I was evaluated by the on site psychologist. I was to be admitted into a treatment center once again. Khys was full. I was horrified. At least Mollie would have been there to help me understand to explain why my life was worth living. I was transported in the ambulance. I was strapped to the gurney for a 2 hour ride, with the medics staring at me like I was a monster. My parent went home. I was admitted to Dettmer mental hospital. I got there at around 2 am in the morning. At this point I was so tired I just went to sleep on whatever mattress they told me. I was in Dettmer for 3 1/2 weeks with a daily check-up, by yet another therapist. I was again diagnosed with borderline personality disorder and night terrors. I grew frustrated because I already knew that.
The visits were less frequent due to the drive. My parents always ended the visits with: we love you and what to help you get better. They wanted to help me. Why would they allow the arguing and insults? It takes two people to tango, so it was not all my fault. But I was told I was the problem. It was ME who was causing the issues. I had to get better. It was like a goddamn pointing fingers game. I had to be the one who took responsibility for my actions…. (Take the blame) what about everyone else? I got yelled at for insults… did anyone else? I think not.
QUICK NOTE HERE: I am the child. I am supposed to make mistakes. To get angry, and yell once in a while, but what about the adults? Do they get punished? No. they get a slap on the hand and a get out of jail free card. The children have to be the responsible ones. When did that role switch? Can anyone tell me, because I missed the memo.
Anyway back to my story…while at Dettmer I grew very distant. I didn’t speak much. All I wanted was an escape from hell. A get out of jail card, not a free one, but a get out of jail card. Sadly life isn’t like monopoly and no matter how many times I rolled to get out of prison I never got out.
Questions or comments you know where to go: kazzie2008@hotmail.com
TheWho:
--- Quote from: "Che Gookin" ---Let's not be to premature about passing off torture as bullying. For all we know the "bullying" could have been the systematic targeting of one person by request of staff.
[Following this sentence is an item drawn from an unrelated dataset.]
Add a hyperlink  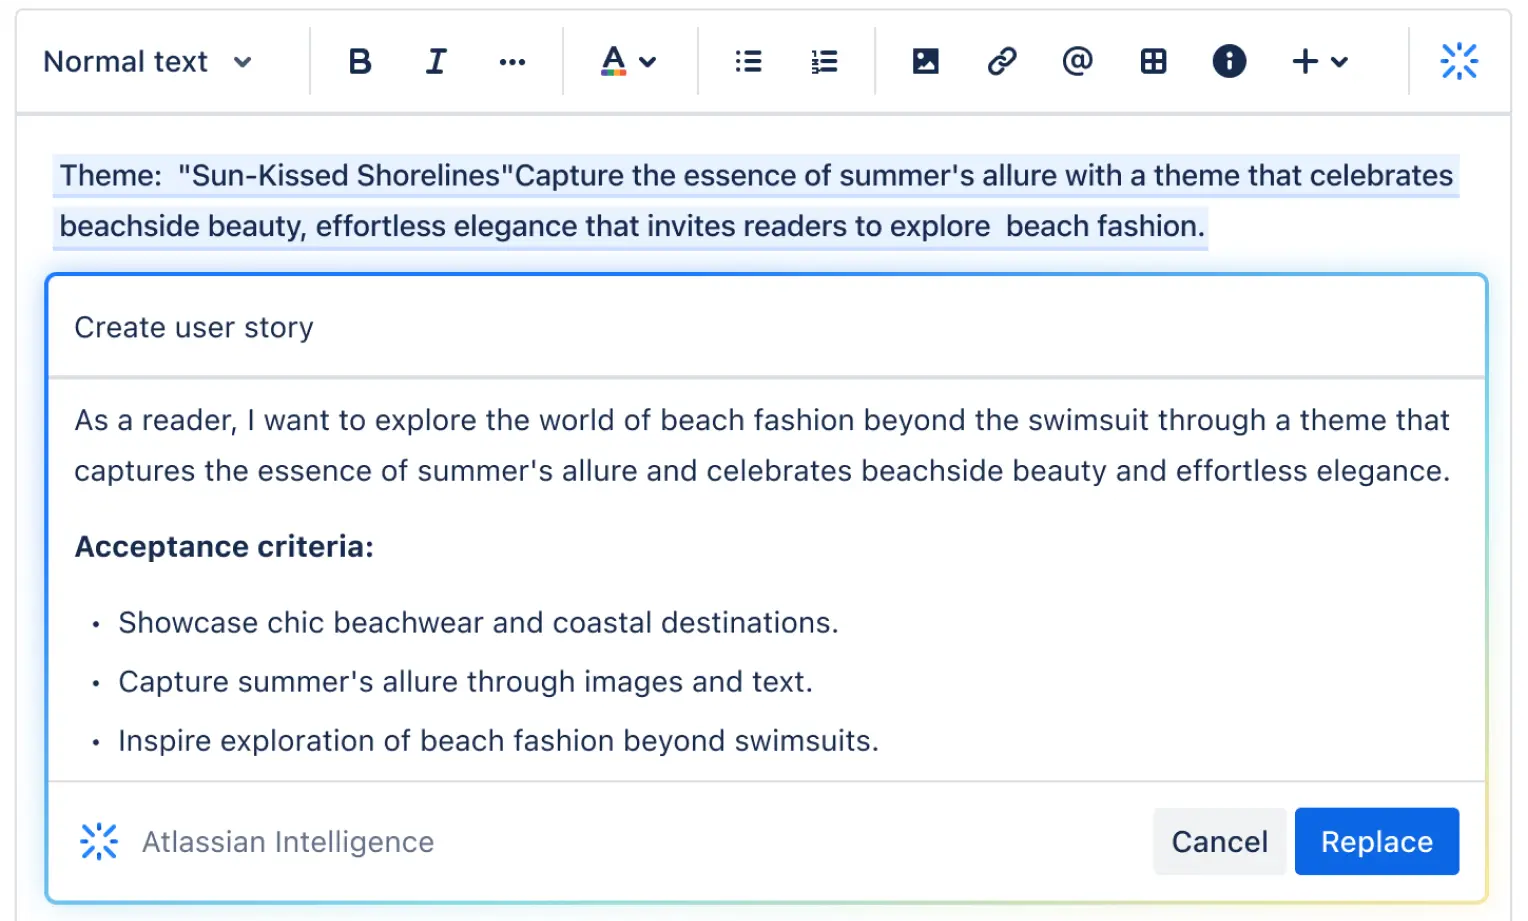1002,62
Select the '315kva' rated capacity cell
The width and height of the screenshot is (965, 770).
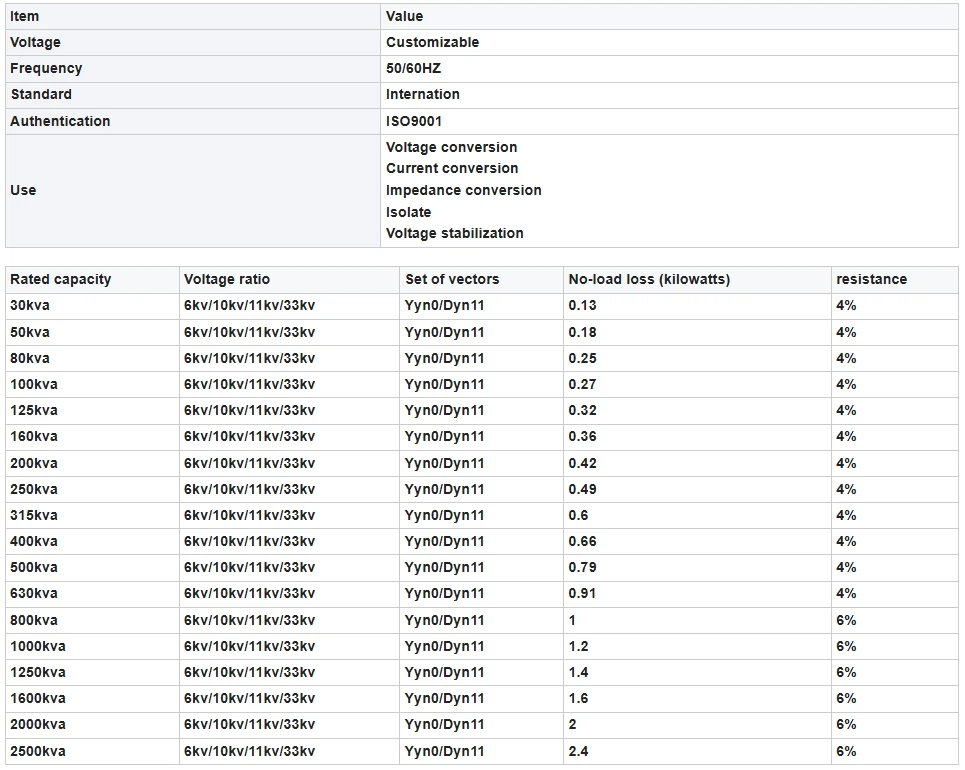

I've seen it before and if you know anything about CEDU such shennanigans are common place in their raps. Captives are reduced to tears or worst by other students in front of staff and often at the encouragement of staff.
I'd call that abuse and mental torture.
--- End quote ---
Good point Che Gookin. If you read Katies story and the blog the abuse and mental torture incurred from the local public school system was unbearable. Katie was being abused terribly and her father pulling her from this destructive environment was the correct thing to do imo,(I don’t think anyone could effectively argue against this decision).
So if the local school system and local therapies are not working then there is only one logical next step and that is to seek help outside of the community which is what Michael did. If he cared about his money more then he cared about his daughter he would have just let her suffer thru school and hope she survived the abuse and suicide attempts long enough to graduate like many here suggest is the better route to take, ie doing nothing is better than any program.